### To do
a: In the interview with Gordon Grdina, what instruments does he say he plays?
b: Continue the interview with Gordon Grdina from the point at which it stops.

### Text segment
[Start of section]
Buy a Record, Make a Difference is a new series we have created to help local musicians generate income during COVID-19. It is based on the principle that we should support and reward the hard work local artists have already put into recordings, as it is an immensely difficult undertaking to be creating new material under current circumstances. There is currently a lot of emphasis on livestreaming and innovation in our industry, and while those things absolutely have their place, we think it’s also important to boost projects that have already been completed.
In each post, we’ll ask a local artist a series of the same questions, give them the opportunity to talk about recordings they’re proud of, and ask them to talk about other local musicians whose work they admire. It’s our hope that you’ll take the time to listen to & purchase the work of local artists, or at the very least share their work with others.
1. Who are you?
My name is Gordon Grdina and I’m a guitar and oud player. I play improvised music influenced by the jazz, improv, Arabic and Persian traditions.
2. Describe your music as best you can.
My 5 year old son mostly says it’s scary, but some times it’s like rock n roll…
I’d agree with that.
3. What’s your latest recording (or a recording you’d like to promote)? Where can people get it?
[End of section]
### Records supplied
[Start of section]
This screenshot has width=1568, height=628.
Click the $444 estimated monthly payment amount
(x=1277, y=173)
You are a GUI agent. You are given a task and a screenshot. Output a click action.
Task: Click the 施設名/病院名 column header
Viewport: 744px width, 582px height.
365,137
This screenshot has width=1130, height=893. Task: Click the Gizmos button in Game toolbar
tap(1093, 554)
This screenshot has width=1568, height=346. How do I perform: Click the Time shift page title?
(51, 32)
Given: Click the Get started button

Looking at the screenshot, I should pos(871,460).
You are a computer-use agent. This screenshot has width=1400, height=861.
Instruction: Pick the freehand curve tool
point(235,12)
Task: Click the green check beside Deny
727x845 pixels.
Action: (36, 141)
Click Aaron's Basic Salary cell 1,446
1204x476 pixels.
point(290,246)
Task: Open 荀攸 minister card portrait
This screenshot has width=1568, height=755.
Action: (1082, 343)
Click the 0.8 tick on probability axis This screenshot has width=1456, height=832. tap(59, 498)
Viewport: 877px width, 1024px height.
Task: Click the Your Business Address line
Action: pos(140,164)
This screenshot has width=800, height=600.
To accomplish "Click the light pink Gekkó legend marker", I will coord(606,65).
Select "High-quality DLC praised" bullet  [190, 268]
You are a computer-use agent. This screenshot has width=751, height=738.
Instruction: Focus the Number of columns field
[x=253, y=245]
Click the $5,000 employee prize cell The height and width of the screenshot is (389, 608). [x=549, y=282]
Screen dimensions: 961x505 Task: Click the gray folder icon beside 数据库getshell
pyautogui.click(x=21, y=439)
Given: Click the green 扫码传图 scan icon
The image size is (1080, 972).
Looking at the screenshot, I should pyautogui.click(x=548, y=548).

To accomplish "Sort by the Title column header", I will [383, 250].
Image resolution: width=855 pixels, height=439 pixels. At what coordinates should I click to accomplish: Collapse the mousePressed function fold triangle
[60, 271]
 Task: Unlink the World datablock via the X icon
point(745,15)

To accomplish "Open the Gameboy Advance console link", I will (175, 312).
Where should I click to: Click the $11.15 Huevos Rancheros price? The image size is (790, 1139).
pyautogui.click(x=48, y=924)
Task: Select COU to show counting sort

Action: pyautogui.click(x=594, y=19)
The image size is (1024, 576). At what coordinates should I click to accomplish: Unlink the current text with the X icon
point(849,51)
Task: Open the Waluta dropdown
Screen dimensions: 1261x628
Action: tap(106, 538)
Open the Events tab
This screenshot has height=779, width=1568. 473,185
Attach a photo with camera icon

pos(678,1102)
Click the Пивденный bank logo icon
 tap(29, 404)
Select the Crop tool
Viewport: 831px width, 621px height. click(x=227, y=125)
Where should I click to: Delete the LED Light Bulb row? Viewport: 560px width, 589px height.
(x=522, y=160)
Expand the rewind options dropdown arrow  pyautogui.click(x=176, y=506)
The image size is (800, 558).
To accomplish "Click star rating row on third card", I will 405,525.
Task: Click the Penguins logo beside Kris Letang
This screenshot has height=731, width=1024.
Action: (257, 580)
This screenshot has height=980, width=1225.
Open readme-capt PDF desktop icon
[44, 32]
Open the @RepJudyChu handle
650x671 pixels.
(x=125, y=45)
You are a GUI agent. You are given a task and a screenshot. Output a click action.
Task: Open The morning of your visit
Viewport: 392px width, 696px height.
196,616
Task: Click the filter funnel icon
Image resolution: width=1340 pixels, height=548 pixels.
[End of section]
### Written answers
a: Guitar and oud.

b:
I’ve got a few new records that have come out this month the first is Resist by the Gordon Grdina Septet, with fellow Vancouver musicians Kenton Loewen Jesse Zubot and Peggy Lee and from San Diego Tommy Babin, LA Eyvind Kang and NY Jon Irabagon.
It is the first time I’ve released an album of a long form composed piece. It is the most orchestral sounding album I’ve done I’m really proud of it. All of the musicians are world class and they played beautifully on it. You can buy it here.
The second is Safar-e-Daroon with my group The Marrow that’s with Hamin Honari from Montreal, Mark Helias and Hank Roberts from NY, as well as a new addition on this album, Josh Zubot from Vancouver. It is a mix of Arabic and Persian Influenced contemporary pieces. It is a beautiful and lyrical record that I think is the most fully realized record I’ve made in this direction. You can buy it here.
The third is a new collaborative project led by Petr Cancura (Ottawa) called songs of tales. It’s with Jesse Zubot and Jean Martin (Toronto), and it is different than anything else I’ve been a part of — really worth a listen. It is simultaneously the most out I’ve played on a record and the most accessible… those guys are nuts…
Then there’s The Nomad Trio with Matt Mitchell (NY) and Jim Black (Berlin) that came out in January. It is intense and intricate and constantly developing. We’ve also recorded a new album that will be out for the next jazz fest season.
4. Is there another local musician whose work you’d like to give a shout out to?
There are a couple!
Lisa Miller at NOW and 8East. She is really building community and creating a home for the music internationally in our city. She’s a fantastic pianist and organizer. She is putting together this online international improv fest in June!
Cole Schmidt is an incredible musician, composer and facilitator. He’s involved in so many different projects and is a selfless scene creator.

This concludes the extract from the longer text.